** Exercise objective **
From the line containing "Viewport: 685px width, 540px" through the end of the entries, please repeat every line exactly and nothing more; the pictures do not belong in the copy.
= = = =
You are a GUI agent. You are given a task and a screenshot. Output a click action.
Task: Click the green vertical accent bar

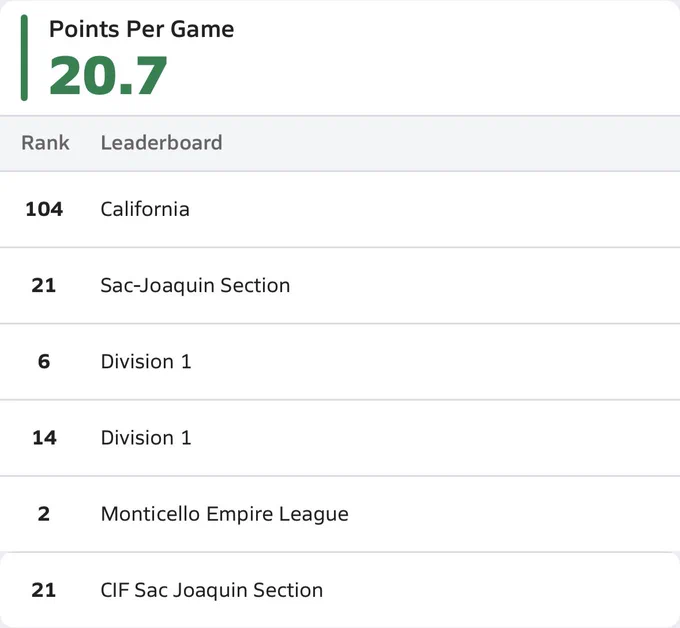pos(24,58)
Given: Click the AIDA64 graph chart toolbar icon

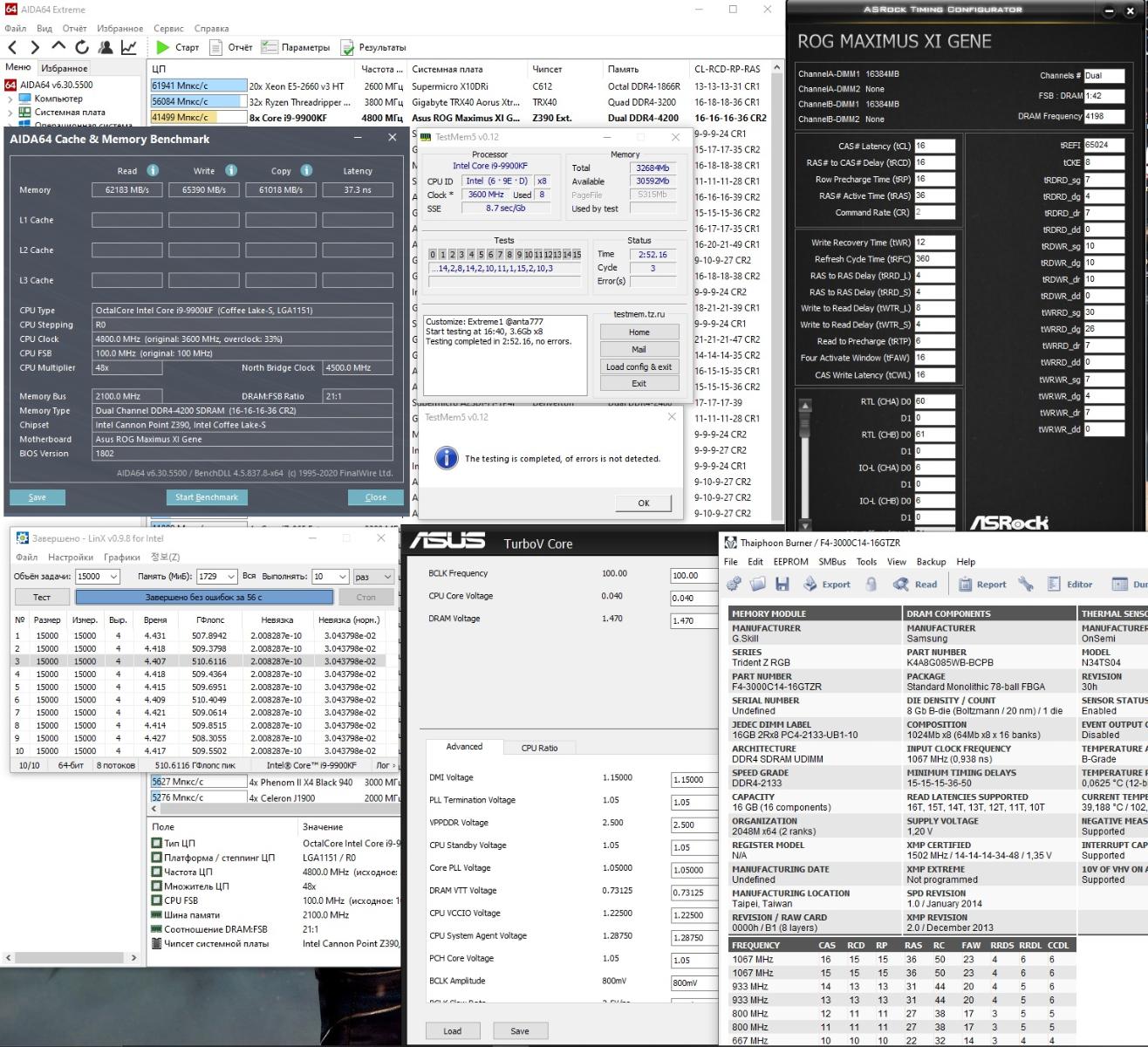Looking at the screenshot, I should pos(128,47).
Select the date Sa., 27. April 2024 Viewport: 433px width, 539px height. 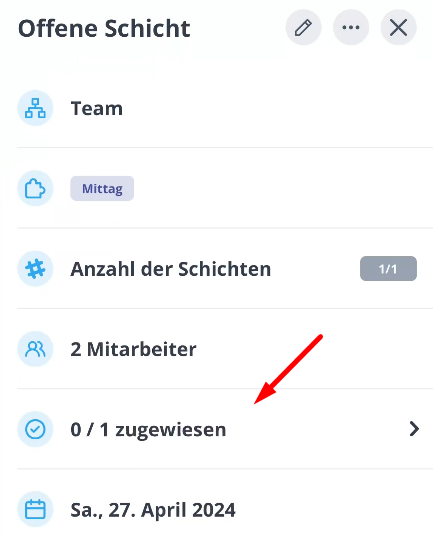point(153,510)
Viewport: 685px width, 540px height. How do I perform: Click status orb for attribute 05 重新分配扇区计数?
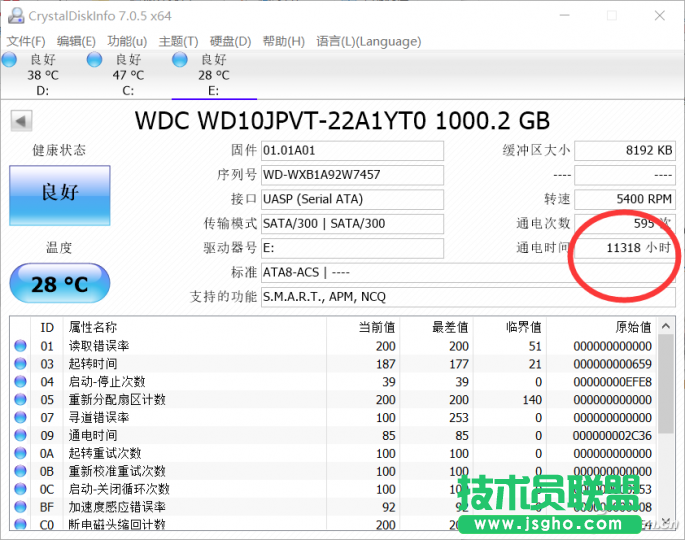21,400
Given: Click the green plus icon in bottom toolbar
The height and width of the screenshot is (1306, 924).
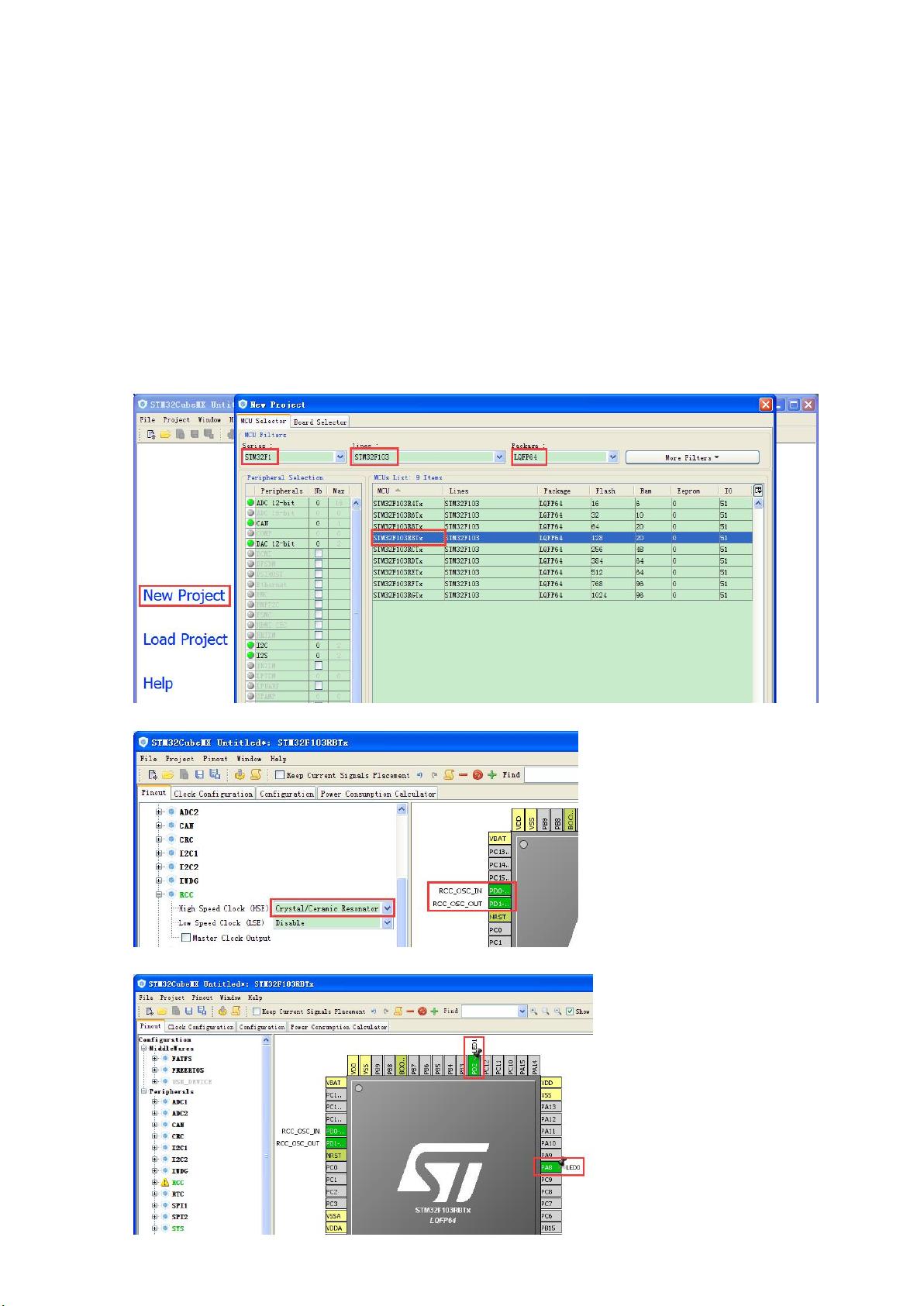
= = = =
** Response **
Viewport: 685px width, 540px height. How do I perform: Click status orb for attribute 05 重新分配扇区计数?
21,400
Given: Click the green plus icon in bottom toolbar
The height and width of the screenshot is (1306, 924).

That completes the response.